Répondez à ces questions sur l'extrait consacré à la conquête de la Normandie :
(a) À qui le jeune roi de Sicile, Louis III, était-il fiancé ?
(b) À quelle date le traité de neutralité a-t-il été signé ?
(c) En quels deux partis les Normands étaient-ils divisés ?
======== EXTRAIT DU TEXTE ========
Avant la fin de l’automne, il avait conquis presque toute la Normandie
centrale, et déjà il s’occupait d’organiser l’administration de cette
province. Le duc de Bretagne et le jeune roi de Sicile, Louis III, fiancé à
la fille du duc, désespérant du salut du royaume, signèrent avec le roi Henri
un traité de neutralité pour leurs États (16 novembre). Au milieu des succès rapides
des Anglais, les Normands, divisés comme les habitants des autres provinces
en Armagnacs et en Bourguignons, n’oubliaient point leurs fatales discordes.
======== ENTRÉES DE DONNÉES ========
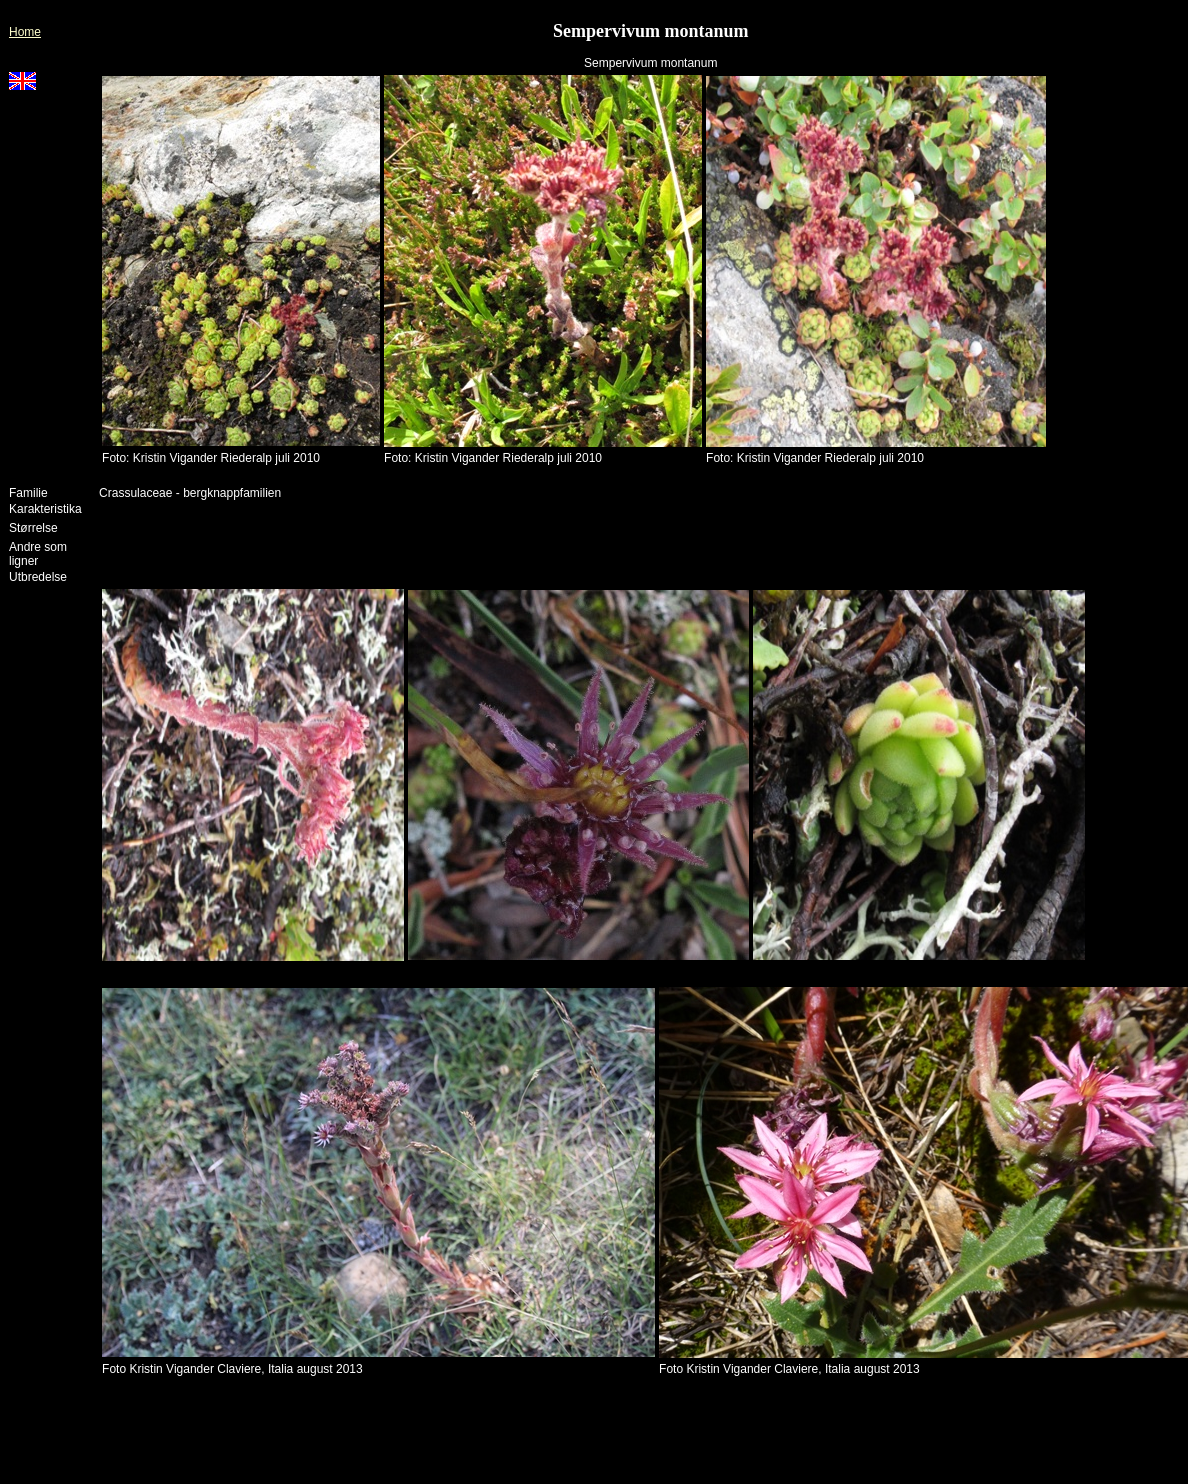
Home (25, 32)
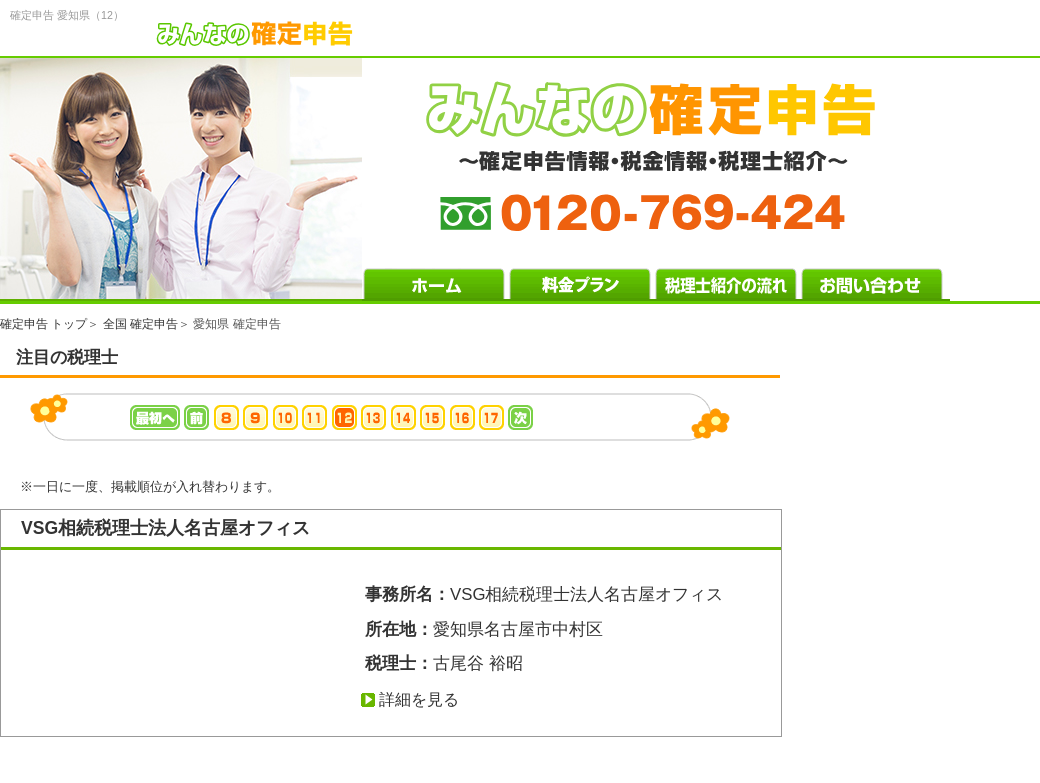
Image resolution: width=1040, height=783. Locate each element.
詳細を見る (419, 699)
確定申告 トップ (43, 324)
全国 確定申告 (140, 324)
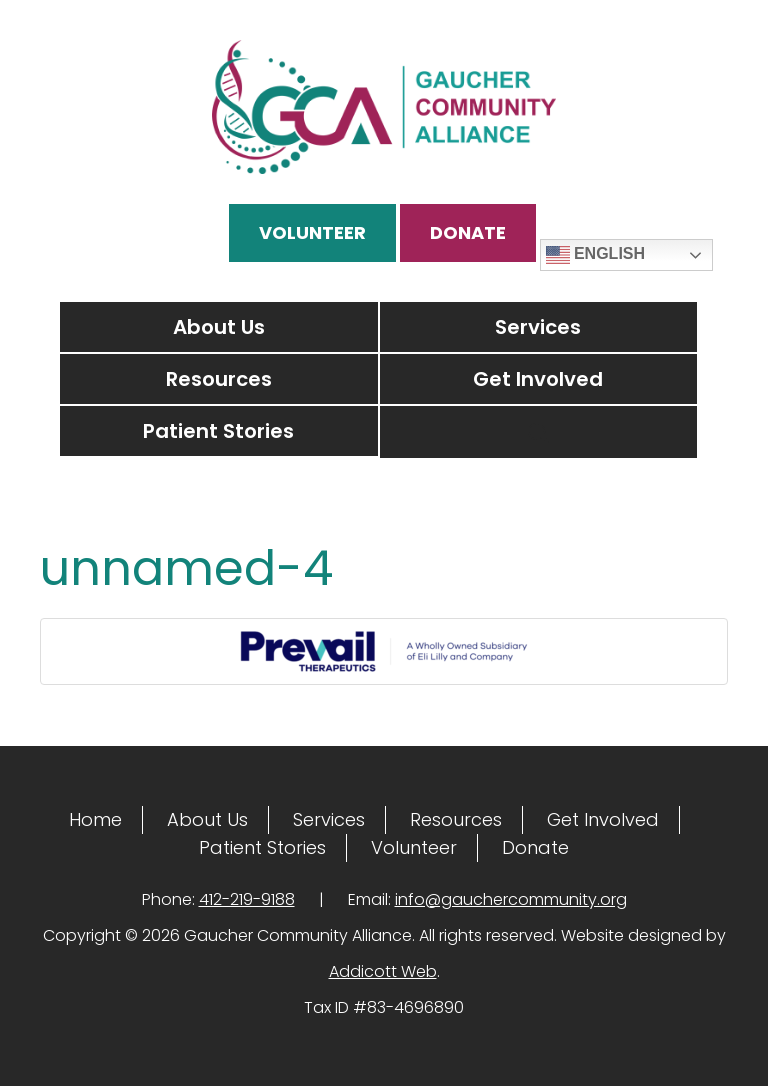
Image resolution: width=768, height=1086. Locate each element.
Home (95, 819)
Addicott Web (383, 971)
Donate (468, 232)
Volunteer (312, 232)
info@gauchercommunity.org (511, 899)
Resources (219, 379)
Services (538, 327)
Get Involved (538, 379)
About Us (219, 327)
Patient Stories (218, 431)
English (596, 255)
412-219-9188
========
### RÉPONSE
(a) À la fille du duc de Bretagne.
(b) Le 16 novembre.
(c) En Armagnacs et en Bourguignons.